MAC: Mines and Communities

Putin Vows To Get Rid Of Polluting Companies

Published by MAC on 2011-04-04
Source: PlanetArk

Safety measures also proposed for coal

Putin Vows To Get Rid Of Polluting Companies

PlanetArk

31 March 2011

Prime Minister Vladimir Putin on Wednesday said Russia will hike fines on polluting companies under a new bill set to target metals firms, as over one sixth of the country's territory is contaminated.

Russian metals and mining industry is still heavily dependent on coal energy and Soviet-era outdated technology, as almost 15 percent of Russia's 17 million square kilometers (10.5 square miles) is contaminated, according to expert estimates.

Speaking at a cabinet meeting to discuss the draft law, which has previously met with fierce opposition from industrial lobbies, Putin said it was essential to force companies to adopt "cleaner and green technologies."

"Without a doubt we need to get rid of dirty companies, guarantee high ecological standards and set tough regulations on violators," Putin said.

The new legislation aims to more than double duties on firms caught polluting from 2012 and more than triple them from 2016, Natural Resources Minister Yuri Trutnev said.

"If there is no such stimulus, then firms will stick to old technology... and we will fall behind: not only behind on environmental protection, but in economic growth," Putin said.

In the European Union, he stressed, such environmental protection standards were adopted in 1996.

Putin's remarks follow the line taken by President Dmitry Medvedev, his successor, whom he steered to the Kremlin in 2008, as Medvedev has long vowed to modernize the country's energy inefficient economy, heavily dependent on exports of natural resources.

(Editing by Elaine Hardcastle)


Mine Safety Spending Outlined

Ten coal miners have been killed in shafts in Russia so far this year.

By Anatoly Medetsky

St Petersburg Times

9 March 2011

MOSCOW - Coal mining companies might have to set aside as much as a third of their combined profit from last year to increase safety spending, Energy Minister Sergei Shmatko said Thursday.

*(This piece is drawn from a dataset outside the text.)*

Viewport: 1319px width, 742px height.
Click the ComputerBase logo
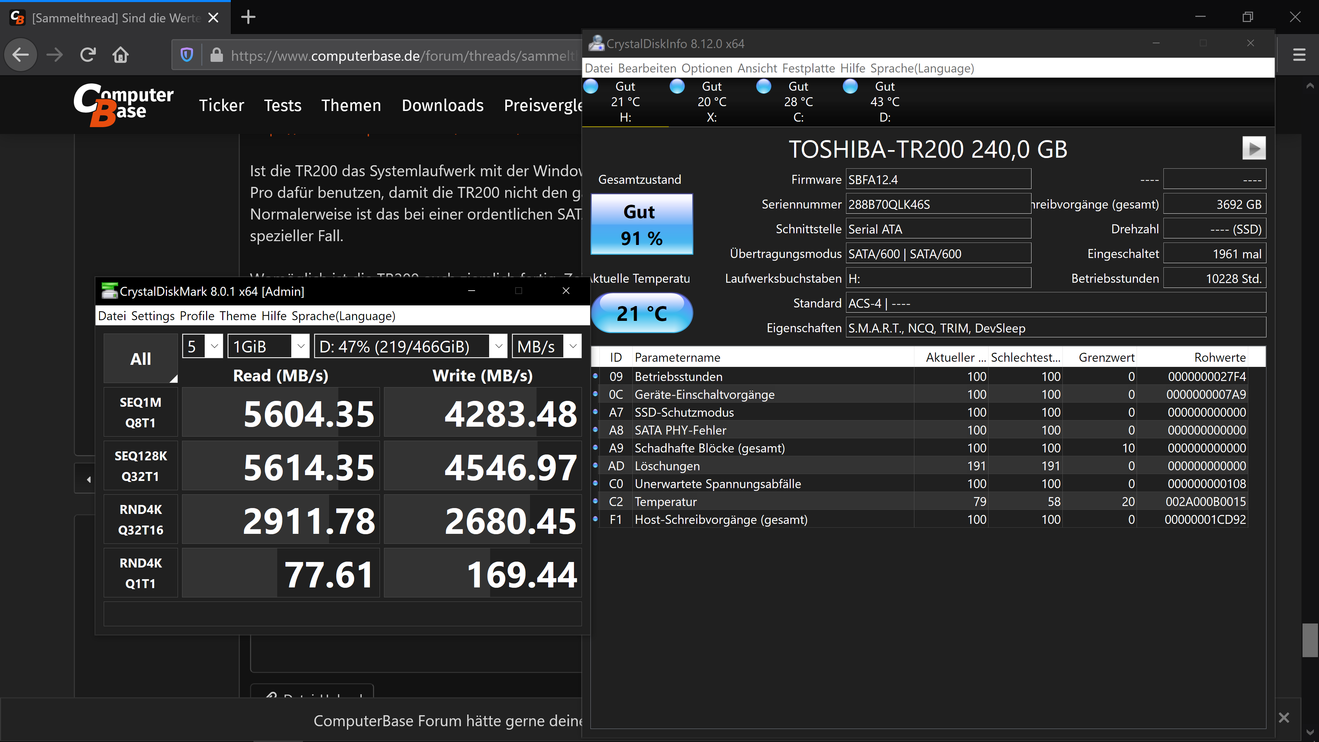click(x=123, y=104)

The plan to force the companies, including Raspadskaya and Evraz, to earmark 24 billion rubles ($820 million) for safety measures over the next two years comes as 10 coal miners have died in shafts so far this year.

A total of 135 miners died at work in 22 accidents last year, mostly in the Raspadskaya disaster in May - a shock that triggered the nationwide tightening of the industry's safety rules.

The country's coal mining companies, which together operate 168 mines, collectively earned a profit of 73 billion rubles last year, Shmatko said.

Shmatko made the comments at a government meeting chaired by Prime Minister Vladimir Putin that discussed progress in the national campaign to make the industry safer to work in. Other attendees included Severstal chief Alexei Mordashov, Raspadskaya director Gennady Kozovoi and SUEK chief Vladimir Rashevsky.

Ivan Mokhnachuk, chairman of the Independent Union of Coal Mining Workers, said at the meeting that suspected safety violations caused the 10 miners' deaths this year. He said the situation was especially worrisome at Russky Ugol mines, where most of the deaths occurred.

Nikolai Kutin, head of the Federal Service for Environmental, Technological and Atomic Inspection, said his subordinates, using new powers, suspended operations at coal mines scores of times last year until safety problems were rectified.

The measure didn't stop the industry from increasing output by 7 percent to 323 million tons because, Kutin said, they were able to catch up.

"That's unexpected," Putin responded.

Kozovoi said Raspadskaya was still battling the fire that broke out after the deadly methane explosion.